При таких определениях оказывается, что слух существенно проигрывает по чувствительности глазу, улавливающему около десятка фотонов. Глаз же проигрывает слуху по способности к спектральному анализу — он ею не обладает.
Определение предельной чувствительности глаза — задача весьма непростая, и эта тема стоит отдельной статьи, но сейчас меня интересует другой вопрос: что будет, если сильно поднять чувствительность слуха? Заметим прежде всего, что резерв чувствительности у слуха есть. Это показали эксперименты, поставленные автором заметки, — одиночное пребывание в необводненных (и то, и то важно!) пещерах. Через несколько часов начинаешь хорошо слышать биение сердца и трение одежды о тело и об одежду же. Конечно, до чувствительности глаза тут далеко, но почему в обычной городской жизни организм не использует эти резервы? Потому, что не хочет оглохнуть. А если поднять чувствительность уха до чувствительности глаза, то понятно, что произойдет. Некоторый же резерв необходим, и вполне возможно, что в каких-то реальных ситуациях наши предки им пользовались.
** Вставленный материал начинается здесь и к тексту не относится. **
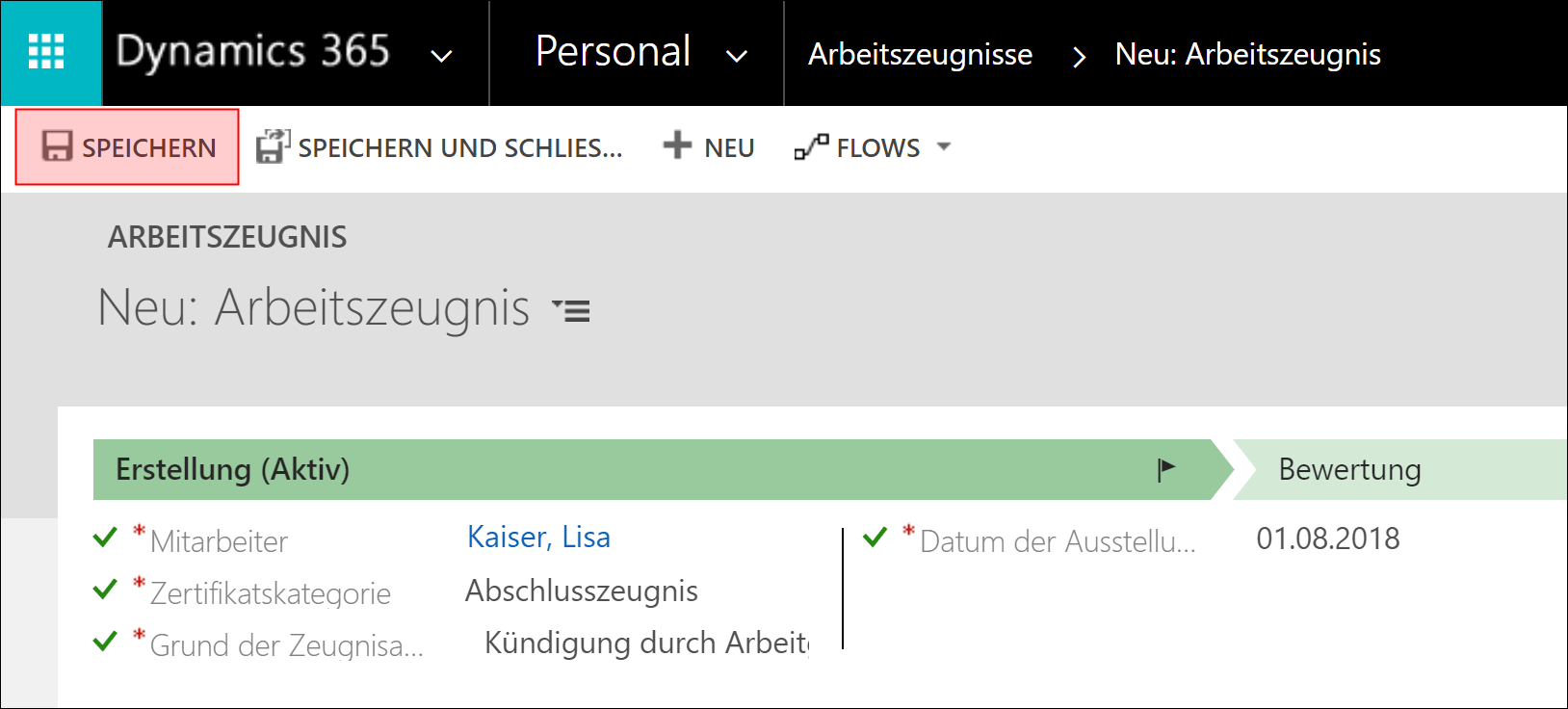
Task: Click the flag icon on Erstellung stage
Action: 1166,469
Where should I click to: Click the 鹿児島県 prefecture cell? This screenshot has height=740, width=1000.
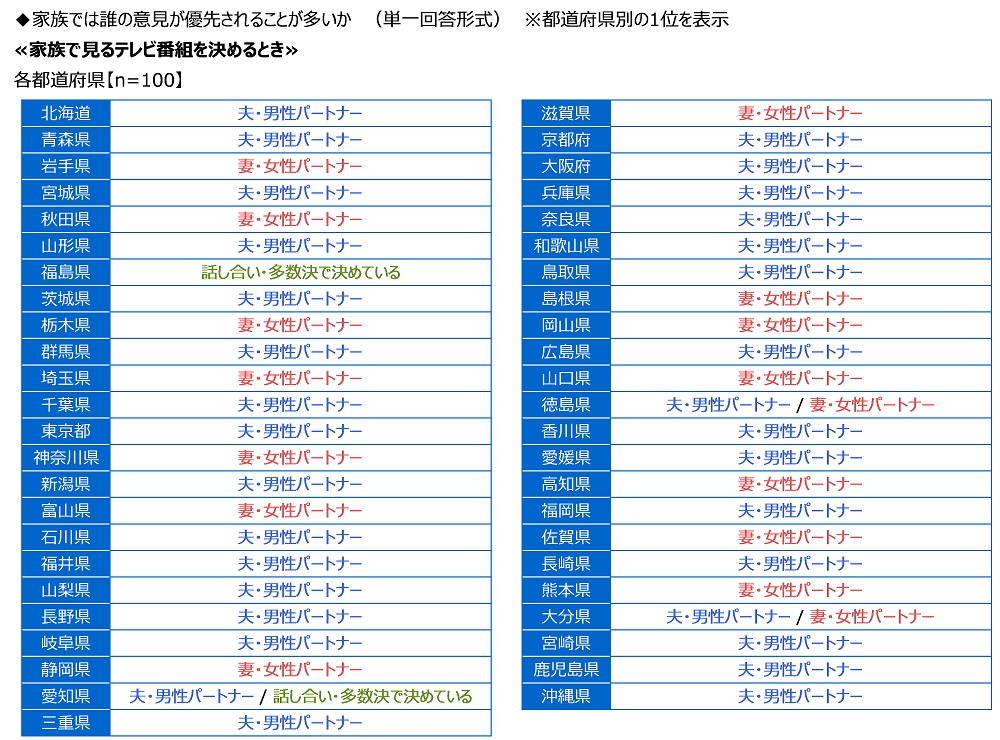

Со спектральной чувствительностью дела такие. Существует несколько терминов для характеристики феномена, скажем так, хорошего музыкального слуха, дилетанты называют его и абсолютным, и псевдоабсолютным, и просто музыкальным, спорят о том, можно ли его развить, предлагают чудодейственные методики, пишут про эти методики, что это шарлатанство, и так далее. Специалисты ведут свои разговоры, но факт, что музыкант различает десятки нот на десятках инструментов и различает инструменты в большом симфоническим оркестре (более ста исполнителей). Такому спектральному анализу можно только позавидовать. А возможен ли в принципе такой анализ в оптике? Да, возможен. Узкополосные (не рекордные!) интерференционные фильтры имеют полосу пропускания в несколько нанометров, то есть менее процента от длины волны. Причем в природе такие фильтры возникнуть могли, интерференционные покрытия на крыльях бабочек эволюционным процессом реализованы. Другое дело, что при этом падает мощность сигнала, но ведь и ловить десяток квантов человеку приходится, мягко говоря, нечасто. То есть, похоже, резерв был — но он не потребовался и не был реализован. А что, если его реализовать?
Тогда человек сможет определять не две сотни цветов (не считая насыщенностей — если их тоже варьировать, то несколько тысяч), а на порядки больше. Ибо почти у всех женщин и у большинства мужчин в глазу исправно работают три цветоприемника, а так их было бы более ста! В результате человек видел бы не просто те или иные цвета, которые он видит сегодня в природе и художественных музеях, а спектры, то есть мог бы распознать, какие именно краски смешивал художник. Возможно, что для этого потребовалось бы усовершенствовать обработку сигналов уже в мозгу, а при трех цветоприемниках это, видимо, и не давало эволюционных преимуществ.
В результате радикально изменилась бы живопись, ибо нарисовать тот цвет, который есть в природе, можно было бы только теми же красками — то есть точно теми же веществами. Поэтому живопись осталась бы только ахроматическая и «цветоабстрактная». Ровно то же произошло бы с фотографией. Со временем были бы созданы способы синтеза спектра и создания «точно тех же» цветов (уже сейчас можно представить, как это сделать), но стоили бы они запредельные суммы.
Вот, правда, с защитой денег и вообще документов дело обстояло бы проще — подделать краску было бы очень трудно — требовалось бы точно повторить состав.